Performed by the Balaan Tumaan Ensemble (for which he has served three years as music director) and the Kerubim Choir, Yadi presents nine separate pieces of differing complexity but consistent depth.
He utilizes a wealth of unique instruments, including traditional ones as well as tenor saxophone and contrabass.
All this isn't anything new for the talented composer. In the past, his chamber opera works led to him being awarded a grant for its “Innovative Work” by the Kelola Foundation Indonesia, and last year he was honored with a first prize commission from Orkest de Ereprijs at the International Young Composers Meeting in Apeldoorn, the Netherlands.
This month, a performance of his work will be held in the Netherlands, and in March another piece worked on with director Garin Nugroho will premiere.
Nursalim Yadi Anugerah (Courtesy of Nursalim Yadi Anugerah/-)
Yadi's work in the HNNUNG opera is a reflection of his self-processed closeness with the Kayān Mendalām from Kapuas Hulu regency in West Kalimantan.
“Since 2014, a few friends from Pontianak and myself established the Balaan Tumaan Ensemble, which aims to conduct research-based focus on traditions in West Kalimantan, one of them being [those of] the Kayaan tribe,” Yadi explains.
A chance meeting with American anthropologist Stephanie Morgan from the University of Wisconsin-Madison, who was also researching Kayān Mendalām culture, proved to be a turning point.
Morgan had an archival scan of the Takna’ Lawe' epic, which contains prose on the cosmology and traditions in Kayaan culture through its central hero figure Lawe'.
The story piqued Yadi's interest and he soon made it his goal to present it in operatic form. It was a personal quest for him.
“In HNNUNG, I was inspired by Lawe''s passion for a woman who had even more (supernatural) powers than he did. At a glance, this seemed like a regular love story, but for me it was form,” he explained.
“The HNNUNG text, which was built by this Takna' Lawe' who was too arrogant to admit his inabilities and desire, so much so that anything he did ended up failing. Only when he let go and admitted his weaknesses did he finally meet Nyalo, who was hiding in the sun's circumference.”
What also intrigued Yadi was how Kayaan culture place women on the highest spiritual pedestal as priestess in their rituals. These women were given names based on the phenomenon of the sun, stars and moon – symbolic as the sun is the source of life, says Yadi. “The light, as from the sun, is the source of life – like women.”
In his composition, he represented this light in the form of a soprano soloist singing in high registers.
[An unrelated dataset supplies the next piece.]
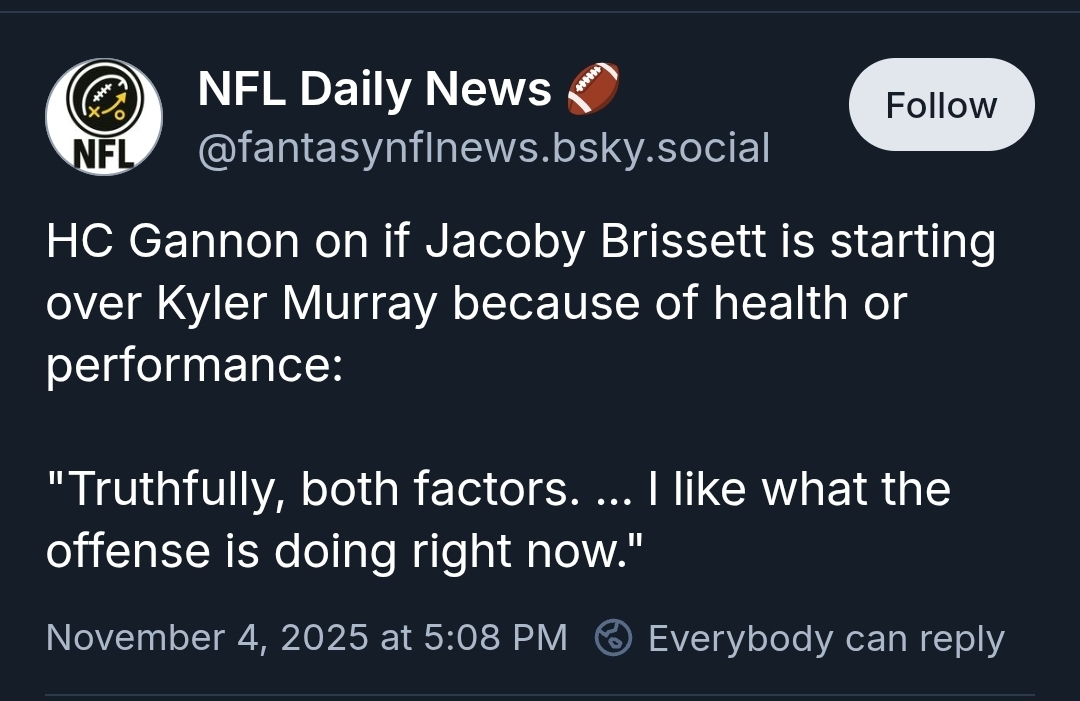Follow the NFL Daily News account
This screenshot has height=701, width=1080.
coord(941,105)

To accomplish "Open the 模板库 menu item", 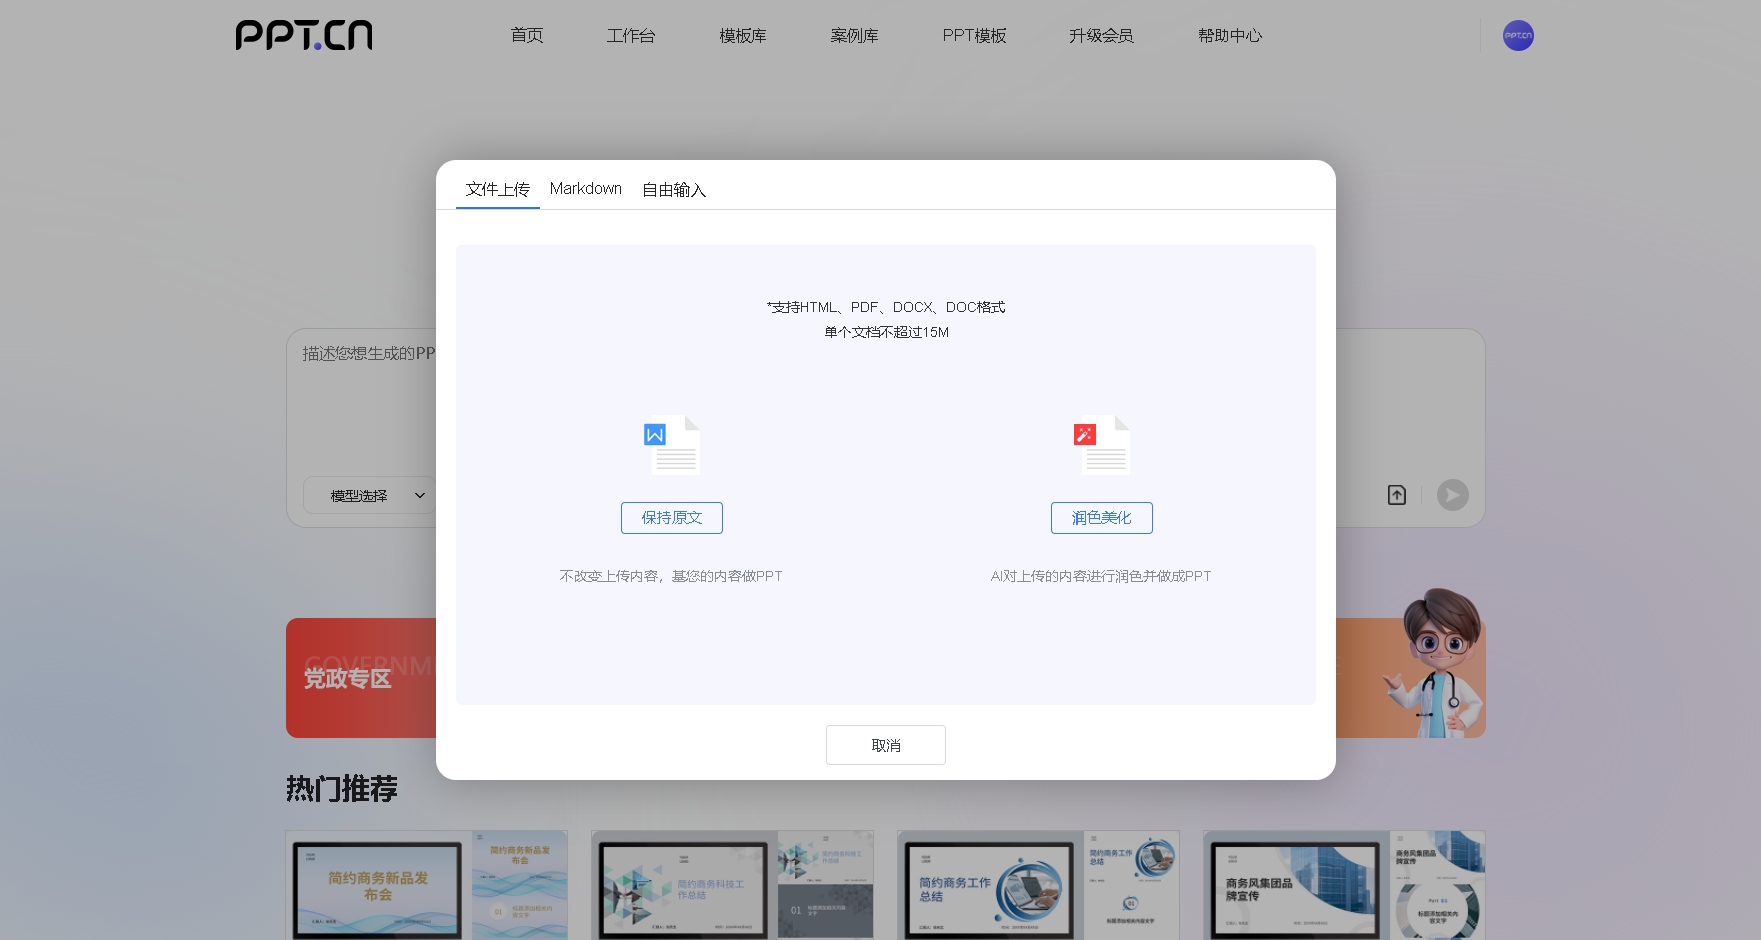I will tap(742, 36).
Preparation for the opera took a short seven months and was financially supported by the Kelola Foundation. The Kerubim Choir took part and was open to Yadi's experimental exploration, which he appreciated, seeing that it had not previously engaged in anything so left-field.
Yadi knew the opera was an experiment, as nothing like it had been done before in Pontianak. "It really isn't our culture,” he says of such experimentation.
But he was confident in the power of the composition and direction.
“Though the audience in West Kalimantan was not completely foreign to experimental music, it was still a personal challenge for me to establish two things: to build the musicians' skills both technically and in terms of knowledge, and to heighten the audience's sense of appreciation of new art in West Kalimantan,” Yadi says.
A week after the performance, Yadi received an email from Hasana Editions, much to his surprise. His initial reaction was: “Does anyone else really want to listen to this?”
Yadi says he wants to continue learning and to take part in master classes with established composers. He also he hopes to continue developing new artistic platforms and contemporary ensembles as well as a “creation laboratory” in order to develop the artistry of the region.
“Collaboration with artists outside of Kalimantan, or even outside of Indonesia, is something I also want to keep on doing, and processing it together in Pontianak in order to increase our creative knowledge together.” (ste)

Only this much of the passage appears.